Start of Given records

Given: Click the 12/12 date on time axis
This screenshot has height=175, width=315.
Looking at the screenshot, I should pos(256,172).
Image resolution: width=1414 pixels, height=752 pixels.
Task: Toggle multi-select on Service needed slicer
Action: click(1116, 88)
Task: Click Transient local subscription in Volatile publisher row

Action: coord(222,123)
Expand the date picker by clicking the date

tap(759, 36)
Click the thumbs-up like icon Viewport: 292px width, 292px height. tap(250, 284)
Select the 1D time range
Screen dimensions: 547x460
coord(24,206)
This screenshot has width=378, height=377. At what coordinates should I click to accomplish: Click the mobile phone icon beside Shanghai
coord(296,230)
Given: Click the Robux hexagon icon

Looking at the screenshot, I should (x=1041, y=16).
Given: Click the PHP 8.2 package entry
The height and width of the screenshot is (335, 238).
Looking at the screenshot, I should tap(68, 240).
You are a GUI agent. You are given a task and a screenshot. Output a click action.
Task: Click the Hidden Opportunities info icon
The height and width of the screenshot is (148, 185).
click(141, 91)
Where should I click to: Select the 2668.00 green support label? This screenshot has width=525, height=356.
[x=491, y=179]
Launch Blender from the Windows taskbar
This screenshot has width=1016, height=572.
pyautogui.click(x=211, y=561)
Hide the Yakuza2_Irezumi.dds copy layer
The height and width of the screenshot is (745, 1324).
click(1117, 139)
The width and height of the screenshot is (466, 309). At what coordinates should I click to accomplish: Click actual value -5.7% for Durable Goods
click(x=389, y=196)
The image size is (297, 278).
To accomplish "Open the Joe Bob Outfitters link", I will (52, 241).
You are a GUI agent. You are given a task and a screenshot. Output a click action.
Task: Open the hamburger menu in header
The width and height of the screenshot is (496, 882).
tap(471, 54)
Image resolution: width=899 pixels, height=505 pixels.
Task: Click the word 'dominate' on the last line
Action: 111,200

End of Given records

● **Exercise instructions**
Switch "GUI agent" to "screen assistant" wherever it occurs in the records above, and give all the lines again with nothing else altered.

● **Solution to this task**
Given: Click the 12/12 date on time axis
This screenshot has height=175, width=315.
Looking at the screenshot, I should pos(256,172).
Image resolution: width=1414 pixels, height=752 pixels.
Task: Toggle multi-select on Service needed slicer
Action: click(1116, 88)
Task: Click Transient local subscription in Volatile publisher row

Action: coord(222,123)
Expand the date picker by clicking the date

tap(759, 36)
Click the thumbs-up like icon Viewport: 292px width, 292px height. tap(250, 284)
Select the 1D time range
Screen dimensions: 547x460
coord(24,206)
This screenshot has width=378, height=377. At what coordinates should I click to accomplish: Click the mobile phone icon beside Shanghai
coord(296,230)
Given: Click the Robux hexagon icon

Looking at the screenshot, I should (x=1041, y=16).
Given: Click the PHP 8.2 package entry
The height and width of the screenshot is (335, 238).
Looking at the screenshot, I should tap(68, 240).
You are a screen assistant. You are given a task and a screenshot. Output a click action.
Task: Click the Hidden Opportunities info icon
The height and width of the screenshot is (148, 185).
click(141, 91)
Where should I click to: Select the 2668.00 green support label? This screenshot has width=525, height=356.
[x=491, y=179]
Launch Blender from the Windows taskbar
This screenshot has width=1016, height=572.
pyautogui.click(x=211, y=561)
Hide the Yakuza2_Irezumi.dds copy layer
The height and width of the screenshot is (745, 1324).
click(1117, 139)
The width and height of the screenshot is (466, 309). At what coordinates should I click to accomplish: Click actual value -5.7% for Durable Goods
click(x=389, y=196)
The image size is (297, 278).
To accomplish "Open the Joe Bob Outfitters link", I will (52, 241).
You are a screen assistant. You are given a task and a screenshot. Output a click action.
Task: Open the hamburger menu in header
The width and height of the screenshot is (496, 882).
tap(471, 54)
Image resolution: width=899 pixels, height=505 pixels.
Task: Click the word 'dominate' on the last line
Action: 111,200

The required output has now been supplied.